TL;DR

TL; 博士

In Quartz 1, you may use this cron: 59 59 23 31 12 ? 2099(last valid date).
In Quartz 2, you may use this cron: 0 0 0 1 1 ? 2200

在 Quartz 1 中，你可以使用这个 cron：（59 59 23 31 12 ? 2099最后一个有效日期）。
在 Quartz 2 中，你可以使用这个 cron：0 0 0 1 1 ? 2200

Using an expression far in the future

在很远的将来使用表达式

Made some quick tests using org.quartz.CronExpression.

使用org.quartz.CronExpression.

String exp = "0 0 0 1 1 ? 3000";
boolean valid = CronExpression.isValidExpression(exp);
System.out.println(valid);
if (valid) {
    CronExpression cronExpression = new CronExpression(exp);
    System.out.println(cronExpression.getNextValidTimeAfter(new Date()));
}

When I do String exp = "# 0 0 0 1 1 ?";, the isValidtest returns false.

当我这样做时String exp = "# 0 0 0 1 1 ?";，isValid测试返回false。

With the sample given above yet, the output is the following:

使用上面给出的示例，输出如下：

true
null

Meaning:

意义：

• the expression is valid;
• there is no upcoming date which matches this expression.

• 表达式有效；
• 没有与此表达式匹配的即将到来的日期。

For the scheduler to accept a cron trigger, though, the latter mustmatch a date in the future.

但是，为了让调度程序接受 cron 触发器，后者必须匹配未来的日期。

I tried several years and figured out that once the year is above 2300, Quartz seems not to bother anymore (though I did not find a mention to a maximal value for the year in Quartz 2's documentation).
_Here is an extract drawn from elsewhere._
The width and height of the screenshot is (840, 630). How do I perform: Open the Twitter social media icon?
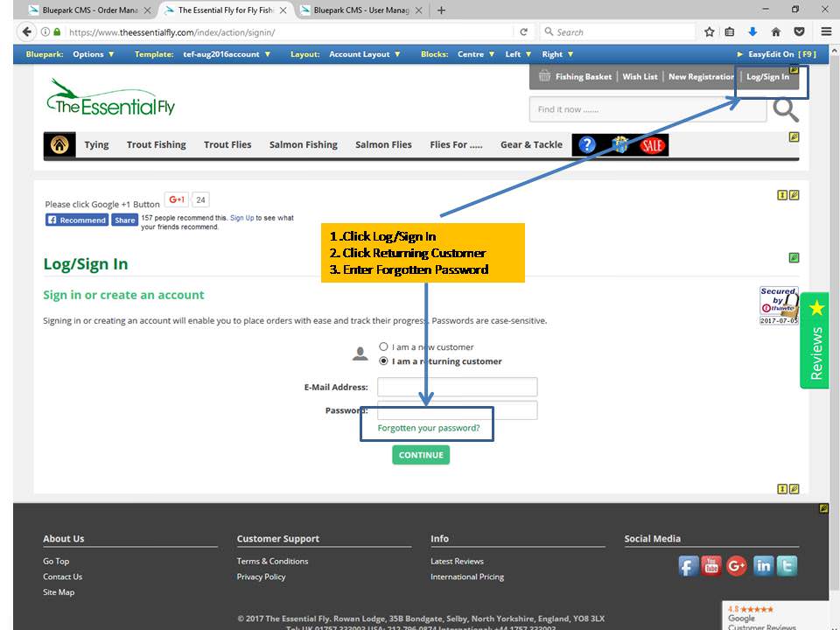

There might be a cleaner way to do this, but this will satisfy my needs for now.

我尝试了几年并发现一旦年份超过 2300，Quartz 似乎不再打扰（尽管我没有在 Quartz 2 的文档中找到提及年份的最大值）。可能有一种更清洁的方法来做到这一点，但这将满足我现在的需求。

So, in the end, the cron I propose is 0 0 0 1 1 ? 2200.

所以，最后，我建议的 cron 是0 0 0 1 1 ? 2200.

Quartz 1 variant

石英 1 变体

Note that, in Quartz 1, 2099 is the last valid year. You can therefore adapt your cron expression to use Maciej Matys's suggestion: 59 59 23 31 12 ? 2099

注意，在 Quartz 1 中，2099 是最后一个有效年份。因此，您可以调整您的 cron 表达式以使用Maciej Matys 的建议：59 59 23 31 12 ? 2099

Alternative: Using a date in the past

替代方法：使用过去的日期

Arnaud Denoyellesuggested something more elegant, which my test above validates as a correct expression: instead of choosing a date in a far future, choose it in a far past:

Arnaud Denoyelle提出了一些更优雅的建议，我上面的测试证明这是一个正确的表达方式：与其选择遥远的未来，不如选择遥远的过去：

0 0 0 1 1 ? 1970(the first valid expression according to Quartz documentation).

0 0 0 1 1 ? 1970（根据 Quartz 文档的第一个有效表达式）。

This solution does not work though.

但是，此解决方案不起作用。

hippofluffhighlighted that Quartz will detect an expression in past will never be executed again and therefore throw an exception.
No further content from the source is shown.